14. Solving for the eigenvectors
Steps: Overview:
1. -Given the original system of linear equations
[ a11 - lambda a12 ] [ x1 ] [ 0 ]
[ ] [ ] [ ]
[ a21 a22 - lambda ] . [ x2 ] = [ 0 ]
2. Do the matrix multiplication to get the 2 linear equations
(a11 - lambda) . x1 + a12 . x2 = 0
a21 . x1 + (a22 - lambda) . x2 = 0
3. -Remove (arbitrarily) one of the equations (say the first
equation)
a21 . x1 + (a22 - lambda) . x2 = 0
4. -Select one of the variables (say the first variable, x1)
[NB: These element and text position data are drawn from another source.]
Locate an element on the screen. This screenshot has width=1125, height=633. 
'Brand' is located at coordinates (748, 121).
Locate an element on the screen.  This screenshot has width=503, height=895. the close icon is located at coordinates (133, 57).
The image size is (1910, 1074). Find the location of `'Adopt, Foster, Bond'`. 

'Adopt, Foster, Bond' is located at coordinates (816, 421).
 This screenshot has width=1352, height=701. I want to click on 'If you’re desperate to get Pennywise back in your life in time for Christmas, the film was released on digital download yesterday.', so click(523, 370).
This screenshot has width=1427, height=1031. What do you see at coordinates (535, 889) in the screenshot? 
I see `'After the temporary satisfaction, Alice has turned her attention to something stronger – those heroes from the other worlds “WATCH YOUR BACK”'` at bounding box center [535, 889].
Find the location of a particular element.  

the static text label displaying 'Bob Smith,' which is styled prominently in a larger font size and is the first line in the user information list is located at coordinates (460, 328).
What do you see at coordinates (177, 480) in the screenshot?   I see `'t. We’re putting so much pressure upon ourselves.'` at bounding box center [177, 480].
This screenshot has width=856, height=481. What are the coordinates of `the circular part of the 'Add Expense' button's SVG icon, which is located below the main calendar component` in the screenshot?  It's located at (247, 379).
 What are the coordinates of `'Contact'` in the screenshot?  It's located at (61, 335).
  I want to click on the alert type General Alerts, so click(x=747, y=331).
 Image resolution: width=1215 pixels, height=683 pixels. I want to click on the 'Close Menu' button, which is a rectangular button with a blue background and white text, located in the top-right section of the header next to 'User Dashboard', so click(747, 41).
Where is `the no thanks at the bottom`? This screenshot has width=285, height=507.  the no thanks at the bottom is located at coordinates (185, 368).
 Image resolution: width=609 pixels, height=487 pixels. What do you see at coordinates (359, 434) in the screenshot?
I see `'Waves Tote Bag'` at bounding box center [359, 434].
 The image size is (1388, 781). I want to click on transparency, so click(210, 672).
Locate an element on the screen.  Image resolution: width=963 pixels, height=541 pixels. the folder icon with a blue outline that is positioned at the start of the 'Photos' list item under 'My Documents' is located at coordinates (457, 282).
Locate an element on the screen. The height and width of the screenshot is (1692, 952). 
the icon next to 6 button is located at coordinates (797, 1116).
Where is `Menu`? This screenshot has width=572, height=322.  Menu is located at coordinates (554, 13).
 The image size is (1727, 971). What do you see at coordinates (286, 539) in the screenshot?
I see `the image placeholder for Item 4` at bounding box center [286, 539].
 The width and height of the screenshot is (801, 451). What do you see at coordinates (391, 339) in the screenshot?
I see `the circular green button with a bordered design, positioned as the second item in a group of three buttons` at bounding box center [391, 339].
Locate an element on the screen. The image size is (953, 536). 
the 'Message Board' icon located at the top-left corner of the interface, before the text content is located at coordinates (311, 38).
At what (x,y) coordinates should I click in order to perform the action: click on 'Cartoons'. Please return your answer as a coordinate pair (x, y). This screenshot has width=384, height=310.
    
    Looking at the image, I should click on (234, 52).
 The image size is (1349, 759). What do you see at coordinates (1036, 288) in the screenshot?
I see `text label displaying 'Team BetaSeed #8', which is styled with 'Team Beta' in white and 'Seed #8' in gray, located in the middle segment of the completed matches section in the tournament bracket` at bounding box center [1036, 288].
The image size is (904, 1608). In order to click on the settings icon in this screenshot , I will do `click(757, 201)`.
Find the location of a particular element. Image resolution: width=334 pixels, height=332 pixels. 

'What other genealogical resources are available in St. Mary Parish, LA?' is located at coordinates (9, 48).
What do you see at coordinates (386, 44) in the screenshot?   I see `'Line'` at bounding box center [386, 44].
5. -Divide by that variable (say that that variable x1 is not zero)
a21 . x1 + (a22 - lambda) . x2 = 0
-- -- --
x1 x1 x1
6. Work this out
a21 + (a22 - lambda) . x2 = 0
--
x1
7. -Solve this 2 linear equations for this new variable
x2
--
x1
8. -This gives as a solution
x2 -a21
-- = --------------
x1 (a22 - lambda)
8. -Possibly multiply nominator and denominator of
the solution quotient with some multiple m
x2 -a21 . m1
-- = -------------------
x1 (a22 - lambda) . m1
9. -Possibly normalize the magnitudes of the eigenvectors
by dividing by its length
2 2
sqrt( x1 + x2 )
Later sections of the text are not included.